§ 阅读选段
┌──

凡从河南到木里矿的人,第一个要面对的,就是缺氧的问题。

如果按一个换算公式去套的话,木里矿的含氧量,能很快得出答案。这个换算公式是这样的:海拔为0米时,空气中的含氧量是20.95%。海拔每升高1000米,空气含氧量就下降1.6%。海拔高度为1000米的时候,空气含氧量下降1.6%,为19.35%,是零海拔含氧量的92.4%。木里矿海拔4200米,空气含氧量下降应该是6.72%,为14.23%,是零海拔含氧量的67.9%。至于义海公司大煤沟矿的含氧量,可参照木里煤矿,一望而知。

也就是说,木里矿的含氧量还不到零海拔含氧量的70%。面对这样一个数字,到木里矿工作的中原人会有什么反应呢?尽管我在前文已提到,但在这里我还想再提一次,具体一些,详细一些。

└──

§ 已知资料
┌──

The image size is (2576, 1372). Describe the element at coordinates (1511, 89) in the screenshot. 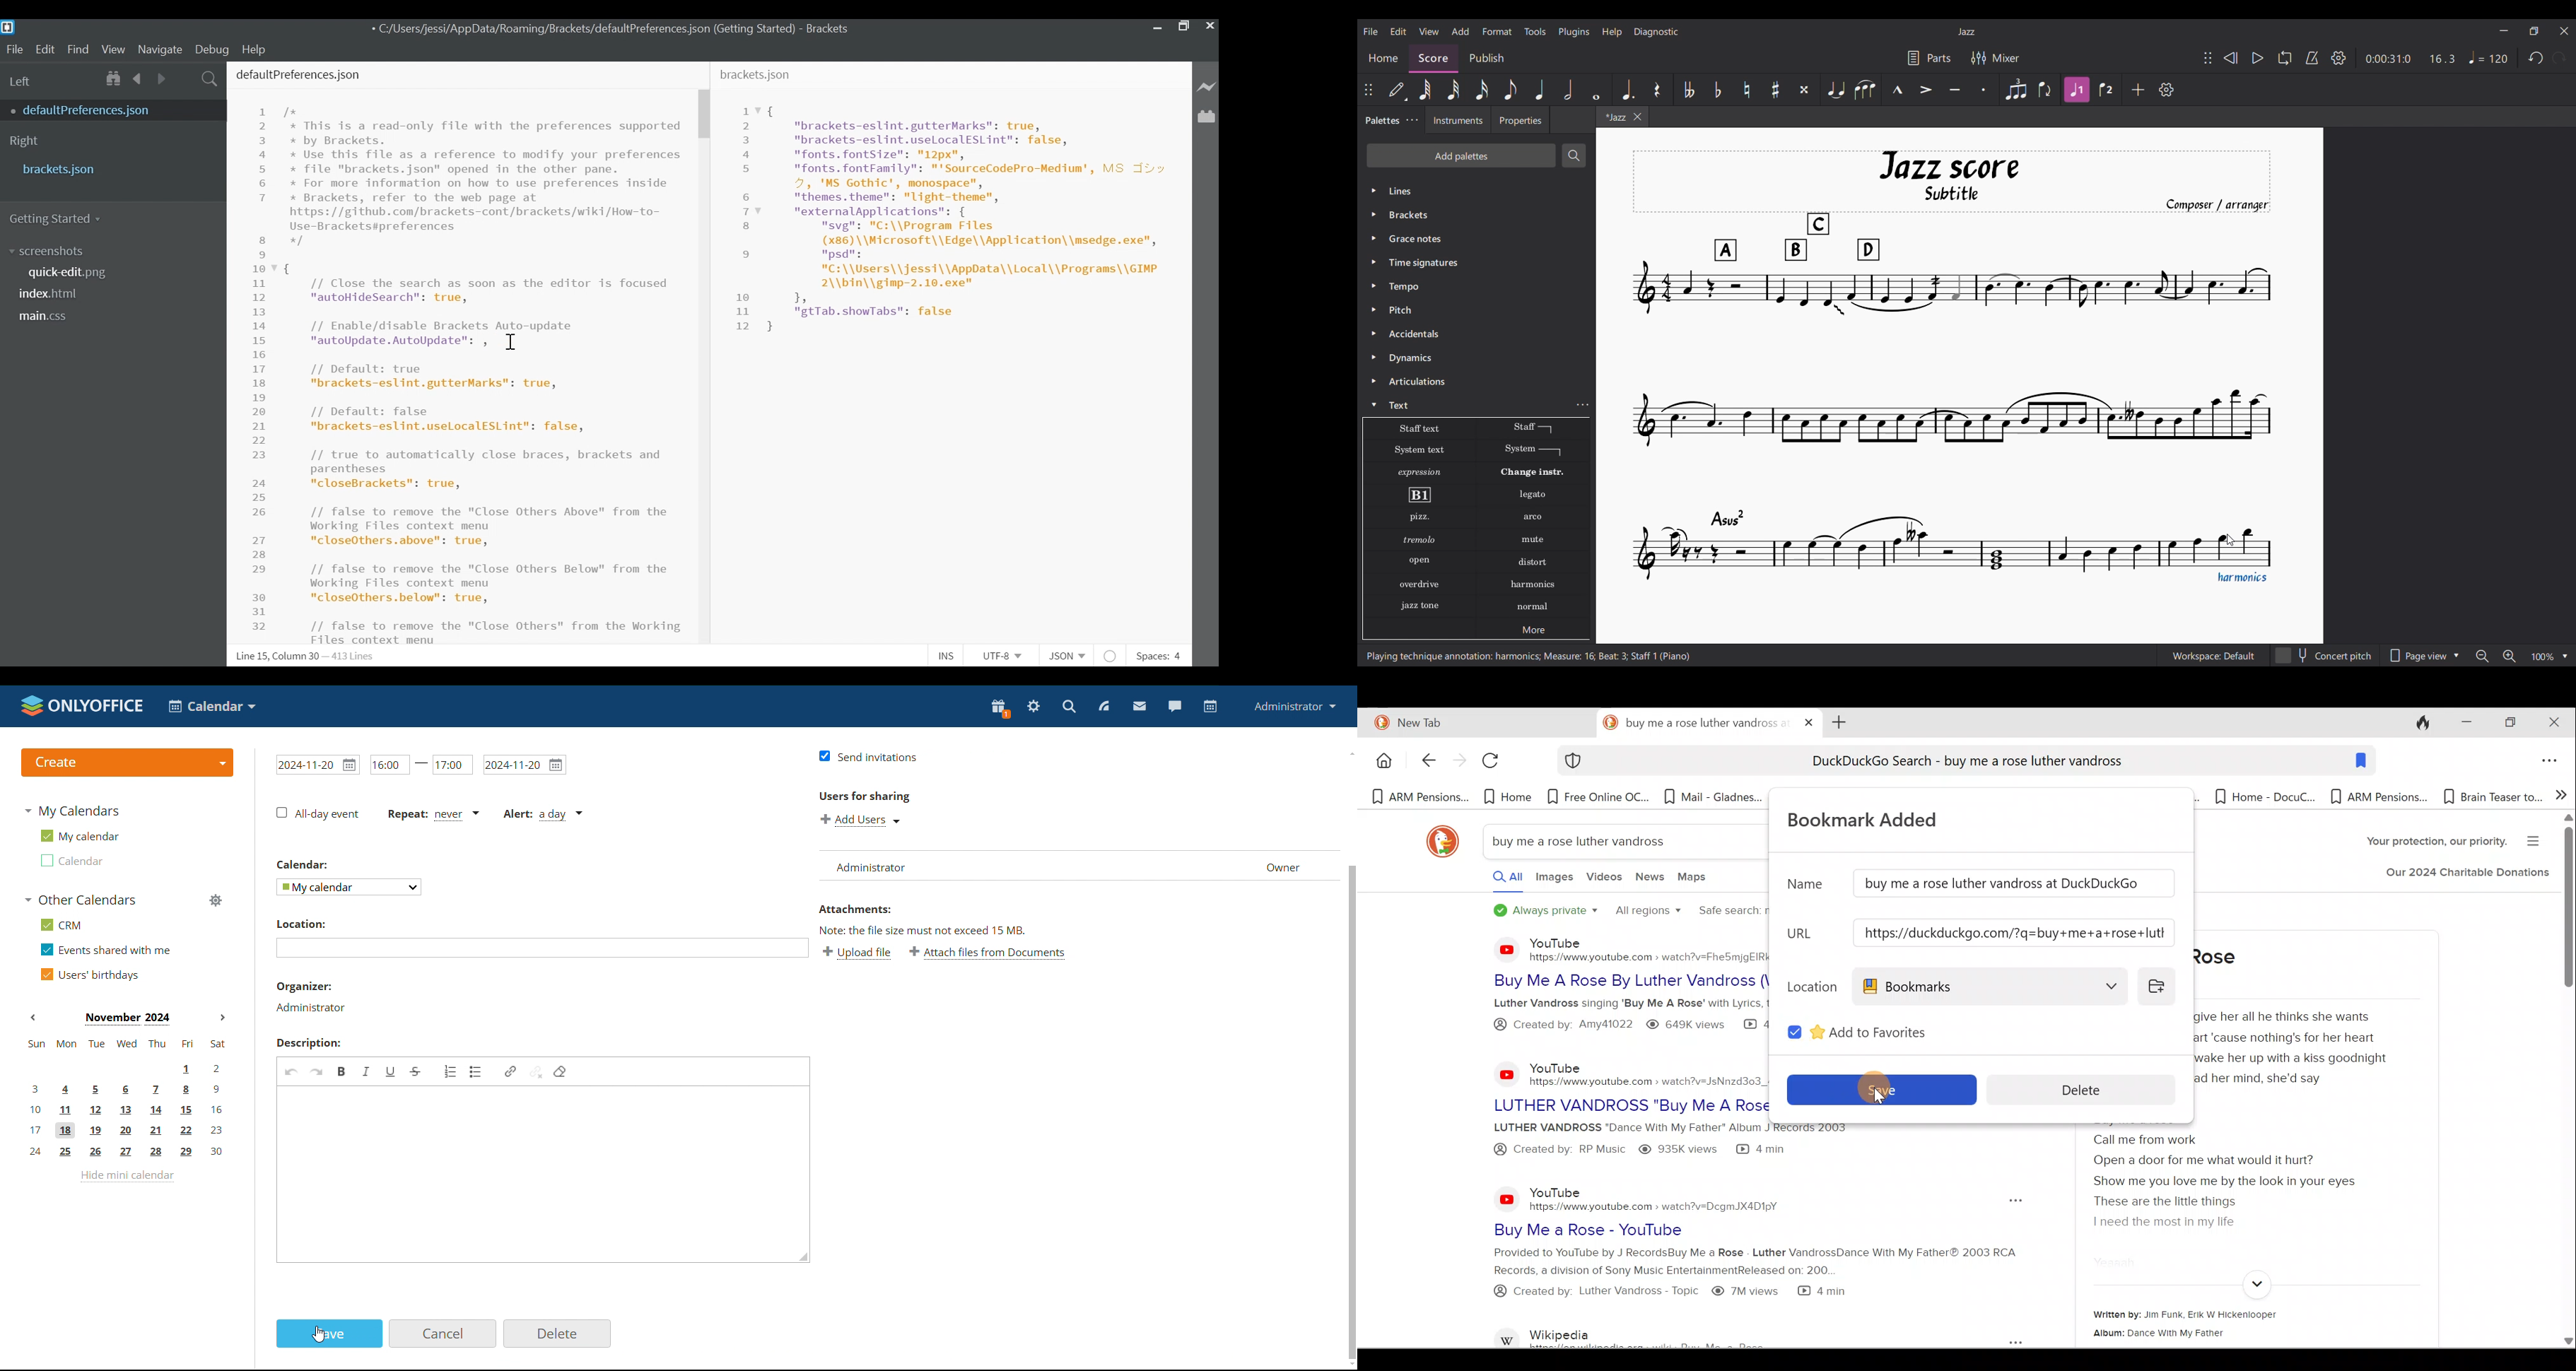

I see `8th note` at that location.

└──

§ 练习任务
**A)** 修改关于木里矿缺氧的选段:从"凡从河南到木里矿的人,第一个要面对的,就是缺氧的问题。"一直到"沟矿的含氧量,可参照木里煤矿,一望而知。"的内容重新写出,并把其中的"木里矿"一律换成"木里煤矿"。
**B)** 在关于木里矿缺氧的选段中,木里矿的海拔是多少米?
**C)** 接着关于木里矿缺氧的选段最后一句往下续写。

§ 各题答案
**A)**
凡从河南到木里煤矿的人,第一个要面对的,就是缺氧的问题。

如果按一个换算公式去套的话,木里煤矿的含氧量,能很快得出答案。这个换算公式是这样的:海拔为0米时,空气中的含氧量是20.95%。海拔每升高1000米,空气含氧量就下降1.6%。海拔高度为1000米的时候,空气含氧量下降1.6%,为19.35%,是零海拔含氧量的92.4%。木里煤矿海拔4200米,空气含氧量下降应该是6.72%,为14.23%,是零海拔含氧量的67.9%。至于义海公司大煤沟矿的含氧量,可参照木里煤矿,一望而知。

**B)** 木里矿海拔4200米。

**C)**
初到木里矿,对于缺氧的感觉是直观的,头痛、胸闷、嘴唇发紫、睡觉夜半常常被憋醒,白天空手行走在矿区,犹如扛了一袋二十公斤重的东西。也有人说,脚下没根儿,总感到站不稳,像是踩在棉絮上,或者像腾云驾雾似的。

木里矿职工王美丹是个有心人,有着较高的文学修养,她来到木里矿的第一个晚上,一夜都未曾入眠。不管是睁着眼睛还是闭着眼睛,都没有丝毫的睡意。到了黎明,眼皮刚涩涩地有点发沉,不想就“咯噔”一下,睡意又消失得无影无踪了。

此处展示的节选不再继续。